30~08~1860 ~Capitolo IX~
Arrivati che fummo sulle belle coste di Botavia mi posi immantinente sulle tracce della mia cliente, poi mi ricordai che stava nella mia casa natia quindi ritornai sui miei passi di gioventù e mi mossi verso le mie antiche terre.
Quanti ricordi, il capanno degli attrezzi dove mio padre mi prendeva a cinghiate, l’aia dove mia nonna mi menava insieme al cane, il boschetto dove mia madre mi prendeva a legnate perché non studiavo. Comunque bando alle memorie felici e spensierate della giovinezza. Il caso mi premeva troppo per potermi lasciare andare a simili pensieri. E fu così che mi ritrovai nel mezzo del corridoio di casa mia. Una luce eterea illuminava la cameriera, che come un segno del destino mi aspettava all’ingresso. Già la cosa mi faceva venir voglia di scappare, ma io sono un detective del poco probabile e quasi impossibile quindi rimasi stoico nella mia posizione.
Lei mi parlò subito, mi disse tutto ma proprio tutto, tanto che alla fine mi raccontò ogni magagna sulla sua vita passata ma manco un accenno sul rapimento di suo zio. Presi una decisione che potrebbe lasciare sconvolti molti di voi, ma in quel momento mi sembrava l’unica soluzione possibile. Sparai alla cameriera.

01~09~1860 ~Conclusione~
Arrivati a questo punto è giusto che io tiri le somme di ciò che accadde in quel caldo mese d’Agosto. Forse vi starete chiedendo perché sparai alla cameriera cinese mia cliente, ma la risposta è talmente lampante che mi chiedo se abbiate letto bene l’insieme di questi miei pensieri. Con l’assassinio della cara Maria Wang potei incolpare i miei famigliari del delitto e finalmente rientrare in possesso delle mie proprietà, cosa che mi permise di ottenere la mia tanto agognata vendetta e il riempimento delle mie tasche con un patrimonio del tutto invidiabile.
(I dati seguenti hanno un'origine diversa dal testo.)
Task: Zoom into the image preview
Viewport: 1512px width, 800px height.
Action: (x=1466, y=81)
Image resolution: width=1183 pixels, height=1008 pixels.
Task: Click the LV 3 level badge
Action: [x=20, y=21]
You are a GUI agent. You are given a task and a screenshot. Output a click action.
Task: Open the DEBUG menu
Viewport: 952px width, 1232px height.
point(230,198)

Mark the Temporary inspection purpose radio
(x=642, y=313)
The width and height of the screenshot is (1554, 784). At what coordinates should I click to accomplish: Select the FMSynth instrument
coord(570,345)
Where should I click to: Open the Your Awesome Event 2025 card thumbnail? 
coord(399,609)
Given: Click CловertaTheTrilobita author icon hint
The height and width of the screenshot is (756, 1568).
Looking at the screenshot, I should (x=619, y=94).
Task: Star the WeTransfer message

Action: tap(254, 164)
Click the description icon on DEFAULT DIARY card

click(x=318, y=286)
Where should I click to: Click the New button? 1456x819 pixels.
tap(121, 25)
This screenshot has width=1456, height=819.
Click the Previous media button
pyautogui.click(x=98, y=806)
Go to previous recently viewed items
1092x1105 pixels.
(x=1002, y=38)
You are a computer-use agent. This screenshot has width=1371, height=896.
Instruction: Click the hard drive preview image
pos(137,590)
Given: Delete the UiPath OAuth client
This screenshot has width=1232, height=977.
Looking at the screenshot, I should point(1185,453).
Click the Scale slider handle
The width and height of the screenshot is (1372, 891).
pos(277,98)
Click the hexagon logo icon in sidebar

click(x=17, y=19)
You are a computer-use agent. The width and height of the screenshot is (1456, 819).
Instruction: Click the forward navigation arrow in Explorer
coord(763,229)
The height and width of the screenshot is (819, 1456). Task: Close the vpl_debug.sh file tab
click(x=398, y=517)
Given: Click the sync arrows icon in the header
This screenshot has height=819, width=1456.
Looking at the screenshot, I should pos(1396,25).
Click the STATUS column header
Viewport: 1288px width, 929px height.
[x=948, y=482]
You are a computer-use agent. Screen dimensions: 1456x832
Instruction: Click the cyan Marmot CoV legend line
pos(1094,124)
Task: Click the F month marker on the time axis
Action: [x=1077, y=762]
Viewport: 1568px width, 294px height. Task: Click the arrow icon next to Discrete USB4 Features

Detto questo devo aggiungere, per coloro che ancora si domandano dove finì il proprietario della lavanderia a secco, che mi ricordai solo all’ultimo delle mie avventure che fu lo stesso lavandaio a informarmi tempo addietro della sua futura partenza per una lunga vacanza in terra d’Oriente. A ricordarselo prima mi sarei evitato parecchi problemi!
In fin dei conti però una domanda regna ancora sovrana: “Ma che cacchio devo fare per avere un paio di mutande pulite?!

~Post Scriptum~
Lo so, lo so, starete pensando che questa storia è assurda, che il colpevole è sempre il maggiordomo e altre balle simili, ma la verità è che quello non c’è stato al gioco e allora ho pensato di impersonare io entrambi i protagonisti, eroe e cattivo. Et voilà, ecco un capolavoro!